Возвращающиеся английские солдаты и поселенцы, численность которых составляла уже несколько тысяч человек, становились серьезной угрозой общественному порядку не только в Лондоне, но и в восточной Англии и на большей части юга, где спорадические вспышки насилия продолжались всю осень 1450 года. Они сопровождались громкими требованиями принять меры против герцога Сомерсета и оставшихся в живых приближенных герцога Саффолка. Придворные и пэры принялись заполнять пустоту, образовавшуюся в результате все более очевидной некомпетентности короля и падения герцога Саффолка. Перед лицом хаоса и банкротства внутри страны, а также растущего страха, что следующими падут Гиень и Кале, 24 и 25 августа в Вестминстере собрался еще один Большой Совет, второй за месяц. Вероятно, именно этот Совет одобрил выбор герцога Сомерсета в качестве преемника Саффолка. Несмотря на неудачу в Нормандии и непопулярность на родине, в глазах политического истеблишмента его кандидатура была весьма привлекательной. Будучи Бофортом, он был членом королевской семьи, но, в отличие от герцога Йорка, не рассматривался как альтернативный король. В отличие от герцога Саффолка, он не был крупным территориальным магнатом, представлявшим угрозу региональным интересам других пэров и в отличие от молодого и неуравновешенного герцога Эксетера, его не подозревали в симпатиях к мятежникам. Уже через несколько недель после возвращения Сомерсет был принят в Совет и назначен констеблем Англии [980] .
980
Parl. Rolls, xii, 54–5 [17]; Paston Letters, ii, 41; Foed., xi, 276. Общественный порядок: I. M. W. Harvey (1991), 120–1, 129–30, 133–51.

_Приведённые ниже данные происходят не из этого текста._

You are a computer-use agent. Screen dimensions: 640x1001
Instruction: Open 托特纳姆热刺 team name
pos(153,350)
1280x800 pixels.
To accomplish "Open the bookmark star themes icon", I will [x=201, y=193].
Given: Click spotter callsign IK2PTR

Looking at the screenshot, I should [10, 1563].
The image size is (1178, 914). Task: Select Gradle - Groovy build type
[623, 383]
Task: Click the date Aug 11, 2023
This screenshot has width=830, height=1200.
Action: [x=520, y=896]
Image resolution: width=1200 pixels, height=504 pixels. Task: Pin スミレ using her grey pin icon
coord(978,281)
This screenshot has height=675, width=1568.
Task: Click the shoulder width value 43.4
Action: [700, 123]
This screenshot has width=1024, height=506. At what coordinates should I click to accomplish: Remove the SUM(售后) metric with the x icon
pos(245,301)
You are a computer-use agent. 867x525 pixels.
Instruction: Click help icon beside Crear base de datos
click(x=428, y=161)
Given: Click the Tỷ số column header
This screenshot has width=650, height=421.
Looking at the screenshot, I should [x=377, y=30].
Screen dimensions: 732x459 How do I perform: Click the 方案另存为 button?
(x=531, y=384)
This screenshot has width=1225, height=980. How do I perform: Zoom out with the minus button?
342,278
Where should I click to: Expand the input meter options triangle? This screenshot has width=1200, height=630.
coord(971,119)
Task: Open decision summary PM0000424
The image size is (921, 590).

5 сентября 1450 г., менее чем через три месяца после роспуска предыдущего Парламента, был объявлен созыв нового. Через два дня герцог Йорк вернулся из Ирландии и высадился в северном Уэльсе с большой военной свитой. Правительство восприняло его возвращение с опаской, поскольку герцог пользовался поддержкой среди повстанцев и в некоторых политических кругах. Считалось, что его камергер сэр Уильям Олдхолл вместе со своими сторонниками в Англии замышляет посадить его на трон. Сам Йорк считал, что ему грозит обвинение в государственной измене и что офицеры короля в северном Уэльсе получили приказ арестовать его, как только он высадится на берег. Наиболее правдоподобной причиной возвращения герцога была та, которую он назвал сам. В Англии XV века было опасно оставлять обвинения в измене без ответа и Йорк хотел встретить их лицом к лицу. "Меня известили, — писал он королю, — что в отношении меня в Вашем превосходнейшем присутствии были сказаны разные слова, которые должны были бы послужить моим позором и упреком". В своем ответном послании король не отрицал этого. Однако если первоначально Йорк и преследовал такую цель, то вскоре он стал главным объектом более широкой оппозиции правительству. Он не ожидал увидеть во главе правительства герцога Сомерсета, человека, которого он презирал и который сместил его с поста лейтенанта в Нормандии только для того, чтобы возглавить потерю всего герцогства. Йорк сам понес большие убытки в результате французского завоевания и был возмущен тем, что правительство не оплатило его огромные долги, накопившиеся за время его пребывания на посту лейтенанта в Нормандии и Ирландии, в то время как большинство долгов Сомерсета были оплачены быстро и в полном объеме.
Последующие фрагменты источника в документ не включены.